Perrin doesn't dig very deep in this collection of essays on Vermont farming, but he's perceptive enough and that feels just fine.
He writes with skill, warmth and a clever hand about becoming a farmer through trial and error, hard work and observing his more skilled and experienced neighbors. In "Country Codes" and "The Rural Immigration Law" he calls out the bad behavior of "people who move to the country" without dispensing with humor. "Lamb to Lamb Chop" gently, and with a twinge of melancholy, reveals a philosophy without verging on didactic. Essays like "A Fool's Guide to Splitting Wood" are how-tos of sorts that also reveal the patience and character of the farmer-author.

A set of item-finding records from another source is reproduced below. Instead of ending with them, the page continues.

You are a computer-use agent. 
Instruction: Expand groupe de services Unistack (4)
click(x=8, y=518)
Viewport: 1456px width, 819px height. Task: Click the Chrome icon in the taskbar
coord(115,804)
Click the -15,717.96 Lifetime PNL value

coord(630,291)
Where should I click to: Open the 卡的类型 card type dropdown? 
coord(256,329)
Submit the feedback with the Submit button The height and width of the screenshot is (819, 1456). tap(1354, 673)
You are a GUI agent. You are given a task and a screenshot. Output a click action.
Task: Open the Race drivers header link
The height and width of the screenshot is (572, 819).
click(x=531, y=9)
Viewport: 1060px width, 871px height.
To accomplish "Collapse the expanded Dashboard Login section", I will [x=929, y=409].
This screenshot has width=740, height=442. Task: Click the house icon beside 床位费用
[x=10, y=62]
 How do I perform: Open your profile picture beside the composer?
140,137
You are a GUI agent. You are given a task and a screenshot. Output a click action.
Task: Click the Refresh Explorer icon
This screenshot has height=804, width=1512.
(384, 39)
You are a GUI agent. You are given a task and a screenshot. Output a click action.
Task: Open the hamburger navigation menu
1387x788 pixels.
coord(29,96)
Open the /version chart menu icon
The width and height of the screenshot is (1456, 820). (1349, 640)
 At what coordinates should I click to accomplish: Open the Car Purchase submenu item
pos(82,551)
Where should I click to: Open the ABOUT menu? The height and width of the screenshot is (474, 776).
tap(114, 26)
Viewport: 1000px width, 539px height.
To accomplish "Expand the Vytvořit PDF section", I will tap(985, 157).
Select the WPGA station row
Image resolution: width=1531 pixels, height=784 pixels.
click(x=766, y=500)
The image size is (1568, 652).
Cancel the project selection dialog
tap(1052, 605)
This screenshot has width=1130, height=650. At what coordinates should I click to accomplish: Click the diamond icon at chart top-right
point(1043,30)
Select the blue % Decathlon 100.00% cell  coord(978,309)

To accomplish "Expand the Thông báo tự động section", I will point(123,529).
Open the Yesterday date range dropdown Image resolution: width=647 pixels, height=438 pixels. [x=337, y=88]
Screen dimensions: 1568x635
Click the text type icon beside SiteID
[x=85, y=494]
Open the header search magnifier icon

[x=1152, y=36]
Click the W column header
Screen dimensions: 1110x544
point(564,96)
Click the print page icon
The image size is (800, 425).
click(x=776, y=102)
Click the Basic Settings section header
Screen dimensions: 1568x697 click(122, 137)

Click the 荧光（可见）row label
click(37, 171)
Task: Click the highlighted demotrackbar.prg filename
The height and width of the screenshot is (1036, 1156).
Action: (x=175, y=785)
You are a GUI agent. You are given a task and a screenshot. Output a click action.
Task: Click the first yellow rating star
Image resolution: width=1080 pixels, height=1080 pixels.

"In Winter in the Woods," tells of the time Perrin cut with his chainsaw into a maple on his tree lot only to soon discover its hollowed bottom was home to a family of deer mice (none of the mice was harmed). "The air seemed to be full of deer mice. And then the snow was." This essay was the real surprise here -- both in its beauty, expressiveness and quietude. "I came upon a small deeryard. There were six deer in it, and not wind to warn them. As I arrived on one side, they exploded out the other. But except for the warning snort the first deer that saw me gave, even that was a quiet scene. They might have been deer in a silent movie."